I do not think I should describe here the service, which I believe is pretty much the same everywhere, even in Coquitlam. But at the end of that day, I would say that it was worth it to have gone to the Great Brodsky Synagogue. I visited it one more time, just before Sukkot, to take a couple of pictures inside, and then lunched in the kosher establishment next door. Half a block from the synagogue, on Rognedinskaia Street, now stands a small monument to the best-known Jewish son of Kiev: Sholom Aleichem.

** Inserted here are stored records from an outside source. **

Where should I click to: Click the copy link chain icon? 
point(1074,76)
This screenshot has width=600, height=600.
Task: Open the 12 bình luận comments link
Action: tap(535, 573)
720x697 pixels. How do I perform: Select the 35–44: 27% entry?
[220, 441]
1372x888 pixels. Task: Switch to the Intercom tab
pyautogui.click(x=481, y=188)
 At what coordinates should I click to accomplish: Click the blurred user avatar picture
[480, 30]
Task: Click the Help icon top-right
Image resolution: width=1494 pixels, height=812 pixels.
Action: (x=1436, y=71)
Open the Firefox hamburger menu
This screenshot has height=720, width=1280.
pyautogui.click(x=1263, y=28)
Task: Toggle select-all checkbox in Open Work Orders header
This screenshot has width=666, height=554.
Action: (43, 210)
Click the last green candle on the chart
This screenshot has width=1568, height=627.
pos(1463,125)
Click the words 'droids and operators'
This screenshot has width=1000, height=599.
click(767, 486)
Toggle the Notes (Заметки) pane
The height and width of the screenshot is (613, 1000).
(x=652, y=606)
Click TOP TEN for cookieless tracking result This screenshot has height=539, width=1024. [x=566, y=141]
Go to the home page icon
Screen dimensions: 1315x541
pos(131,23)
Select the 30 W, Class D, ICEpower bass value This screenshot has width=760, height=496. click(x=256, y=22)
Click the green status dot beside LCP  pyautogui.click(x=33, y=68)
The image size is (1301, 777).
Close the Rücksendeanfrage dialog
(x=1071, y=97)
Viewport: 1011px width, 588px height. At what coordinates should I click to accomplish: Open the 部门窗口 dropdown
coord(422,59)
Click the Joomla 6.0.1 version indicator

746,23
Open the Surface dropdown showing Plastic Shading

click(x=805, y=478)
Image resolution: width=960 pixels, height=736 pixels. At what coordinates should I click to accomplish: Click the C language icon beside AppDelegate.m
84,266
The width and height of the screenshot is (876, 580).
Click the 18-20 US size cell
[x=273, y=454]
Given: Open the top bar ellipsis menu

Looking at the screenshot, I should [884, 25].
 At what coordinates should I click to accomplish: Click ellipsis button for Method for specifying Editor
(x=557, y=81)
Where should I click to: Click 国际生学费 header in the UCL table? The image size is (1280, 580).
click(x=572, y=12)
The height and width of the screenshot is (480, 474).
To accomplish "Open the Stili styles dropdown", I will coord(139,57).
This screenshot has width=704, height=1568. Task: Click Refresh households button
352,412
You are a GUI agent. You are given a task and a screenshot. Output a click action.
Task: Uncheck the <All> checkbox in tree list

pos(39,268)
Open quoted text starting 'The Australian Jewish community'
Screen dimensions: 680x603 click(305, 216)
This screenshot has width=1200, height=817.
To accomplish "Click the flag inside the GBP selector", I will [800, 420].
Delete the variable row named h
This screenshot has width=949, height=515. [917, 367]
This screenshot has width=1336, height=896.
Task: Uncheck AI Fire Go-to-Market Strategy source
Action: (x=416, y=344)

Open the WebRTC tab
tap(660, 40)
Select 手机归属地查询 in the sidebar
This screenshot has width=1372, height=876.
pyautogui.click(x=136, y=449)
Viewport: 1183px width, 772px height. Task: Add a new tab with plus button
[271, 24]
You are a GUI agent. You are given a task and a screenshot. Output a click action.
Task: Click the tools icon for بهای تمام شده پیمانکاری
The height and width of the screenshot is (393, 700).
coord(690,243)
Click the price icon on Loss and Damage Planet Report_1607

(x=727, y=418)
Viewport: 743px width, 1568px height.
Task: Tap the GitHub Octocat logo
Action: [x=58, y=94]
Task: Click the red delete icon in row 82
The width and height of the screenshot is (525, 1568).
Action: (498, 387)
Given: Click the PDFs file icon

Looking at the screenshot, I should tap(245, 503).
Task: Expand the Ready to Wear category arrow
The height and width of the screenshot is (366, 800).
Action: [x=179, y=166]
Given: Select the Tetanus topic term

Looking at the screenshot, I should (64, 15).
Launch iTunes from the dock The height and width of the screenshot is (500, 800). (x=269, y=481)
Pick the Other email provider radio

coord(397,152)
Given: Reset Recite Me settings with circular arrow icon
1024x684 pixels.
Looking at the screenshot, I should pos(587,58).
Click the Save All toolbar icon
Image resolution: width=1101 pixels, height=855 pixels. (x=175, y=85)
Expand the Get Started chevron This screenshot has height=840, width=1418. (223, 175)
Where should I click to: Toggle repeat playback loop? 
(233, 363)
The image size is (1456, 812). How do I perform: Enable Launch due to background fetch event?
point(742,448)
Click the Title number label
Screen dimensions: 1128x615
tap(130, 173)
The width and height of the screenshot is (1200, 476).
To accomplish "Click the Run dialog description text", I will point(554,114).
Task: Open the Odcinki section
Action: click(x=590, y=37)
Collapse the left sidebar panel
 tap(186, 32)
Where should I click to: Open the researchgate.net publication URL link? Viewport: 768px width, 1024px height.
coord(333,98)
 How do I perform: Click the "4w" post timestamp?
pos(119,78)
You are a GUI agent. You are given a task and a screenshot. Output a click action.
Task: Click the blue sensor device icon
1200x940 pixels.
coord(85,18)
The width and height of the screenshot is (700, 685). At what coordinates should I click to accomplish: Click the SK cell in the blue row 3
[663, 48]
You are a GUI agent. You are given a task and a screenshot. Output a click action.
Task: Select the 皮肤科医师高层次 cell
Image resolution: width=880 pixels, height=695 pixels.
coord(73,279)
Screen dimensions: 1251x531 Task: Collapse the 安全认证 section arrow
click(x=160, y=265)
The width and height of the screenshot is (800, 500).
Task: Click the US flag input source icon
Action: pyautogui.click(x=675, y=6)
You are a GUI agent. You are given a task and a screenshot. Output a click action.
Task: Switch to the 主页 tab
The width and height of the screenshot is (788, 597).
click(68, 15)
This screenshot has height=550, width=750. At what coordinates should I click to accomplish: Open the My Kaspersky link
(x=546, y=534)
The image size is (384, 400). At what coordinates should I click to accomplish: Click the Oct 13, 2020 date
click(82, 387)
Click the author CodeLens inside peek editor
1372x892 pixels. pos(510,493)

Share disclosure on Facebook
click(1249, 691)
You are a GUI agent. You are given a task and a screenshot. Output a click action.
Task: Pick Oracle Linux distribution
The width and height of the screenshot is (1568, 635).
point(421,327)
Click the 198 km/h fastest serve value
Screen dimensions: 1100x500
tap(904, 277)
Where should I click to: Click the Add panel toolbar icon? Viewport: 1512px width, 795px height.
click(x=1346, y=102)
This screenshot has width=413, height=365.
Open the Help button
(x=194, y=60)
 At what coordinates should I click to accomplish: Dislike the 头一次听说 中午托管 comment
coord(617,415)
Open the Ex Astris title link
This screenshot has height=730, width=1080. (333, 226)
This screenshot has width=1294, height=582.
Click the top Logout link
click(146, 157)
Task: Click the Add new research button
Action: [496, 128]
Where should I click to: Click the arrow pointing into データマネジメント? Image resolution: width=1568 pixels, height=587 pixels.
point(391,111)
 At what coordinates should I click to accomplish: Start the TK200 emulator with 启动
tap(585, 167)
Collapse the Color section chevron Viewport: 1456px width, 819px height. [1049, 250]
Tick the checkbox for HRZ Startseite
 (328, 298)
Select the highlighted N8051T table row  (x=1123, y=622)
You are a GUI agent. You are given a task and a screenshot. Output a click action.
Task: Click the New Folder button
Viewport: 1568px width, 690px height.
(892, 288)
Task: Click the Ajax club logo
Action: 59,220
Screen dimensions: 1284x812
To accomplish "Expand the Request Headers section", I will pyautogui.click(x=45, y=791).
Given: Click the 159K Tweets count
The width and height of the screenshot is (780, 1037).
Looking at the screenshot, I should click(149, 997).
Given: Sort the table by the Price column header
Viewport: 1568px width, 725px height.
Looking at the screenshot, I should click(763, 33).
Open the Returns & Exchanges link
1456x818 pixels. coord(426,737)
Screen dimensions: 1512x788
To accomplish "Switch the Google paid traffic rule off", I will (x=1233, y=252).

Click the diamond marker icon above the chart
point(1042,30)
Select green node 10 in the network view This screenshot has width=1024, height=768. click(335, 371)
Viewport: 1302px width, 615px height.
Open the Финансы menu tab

Many changes have occurred in Kiev in the last 16 years. There are horrendous traffic jams, great food and fashion stores in the underground malls. There has also been another development: the "orange revolution" President Viktor Yushchenko, who last year lit the chanukiyah in the Great Brodsky Synagogue as a guest of honor. These days, he is trying to push through parliament a bill that would give the rights and benefits of war veterans to the former members of Ukrainian paramilitary and police units that collaborated with Nazis during the Second World War. Some of these "warriors" brag that there were three times more Ukrainian guards and police than German SS murderers at Babiy Yar. They are still proud of it.

Grigori Khaskin is a professor at Simon Fraser University.